The case for tight monetary policy in NZ

The 4 October release of the NZ roadmap out of lockdown makes the 6 October RBNZ meeting straight-forward.   The RBNZ is almost certain to lift their OCR 25bps to 50bps and promise more tightening to come. Expect to see a repeat of the August message that they are confident of meeting their targets and that their ‘least regrets’ stance is for further measured reduction in the level of monetary stimulus.

No change seems slightly more likely than a 50bps hike – but the probability of each option is less than 5%.  The main reason I don’t think the RBNZ will hike 50bps is because the primary purpose of RBNZ Hawkesby’s White Heron speech was to push back on market expectations for a 50bps hike. 

Looking further forward, clear outlines of the case for tight monetary policy can be made out in the inflation and activity data.   A more dramatic change in RBNZ forecasts may appear in November.  A 50bps hike in February 2022 seems plausible, if the economy is doing well in the re-opening.

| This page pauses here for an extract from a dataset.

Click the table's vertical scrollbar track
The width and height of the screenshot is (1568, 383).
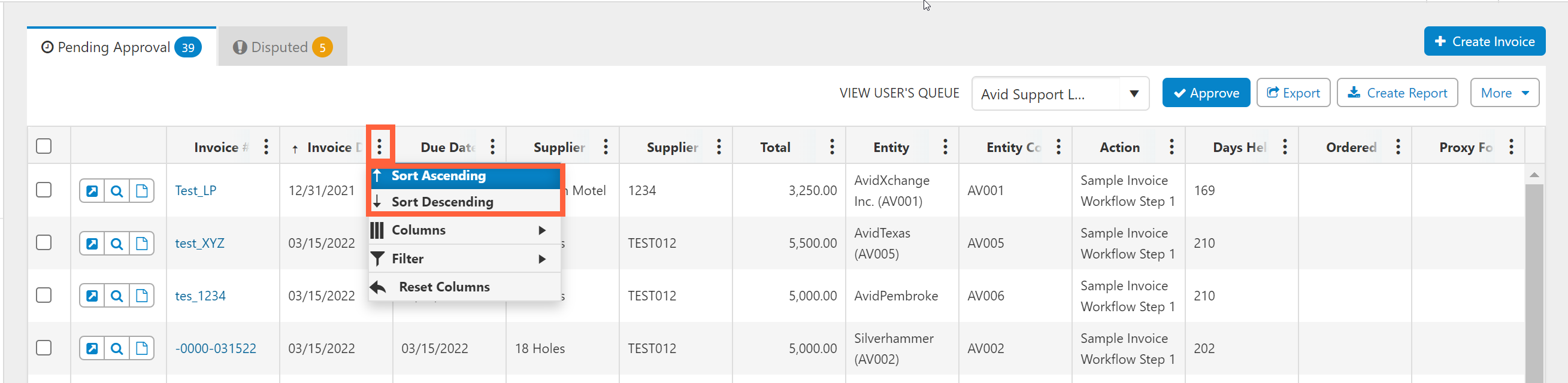click(x=1534, y=279)
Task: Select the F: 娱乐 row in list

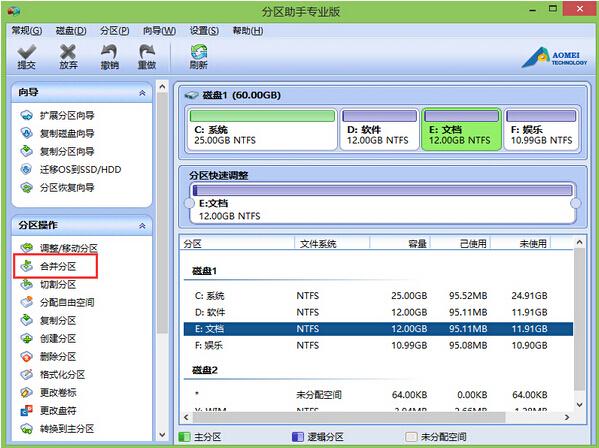Action: click(378, 346)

In many ways, the catalyst for the change of stance in Q3 was the Q2 CPI print.  The higher-than-expected outcome put the price level above the pre-COVID baseline.  This is an important point – it wasn’t catchup inflation or base effects.  As of the Q2’21 inflation print the general level of prices in NZ was higher than had been forecast in the February 2020 MPS (when the OCR was 1% and projected to increase to ~2% by 2023).  

NZ CPI is above the pre-COVID (Feb’20 MPS) baseline

While it’s true that there are some (likely) reversible price increases due to supply side problems, the fact is that tradable and non-tradable inflation are above the Feb’20 baseline. Short run inflation expectations are now above the RBNZ’s target, and the risk is that they will rise further if this period of high inflation is sustained. It’s this risk that needs to be managed.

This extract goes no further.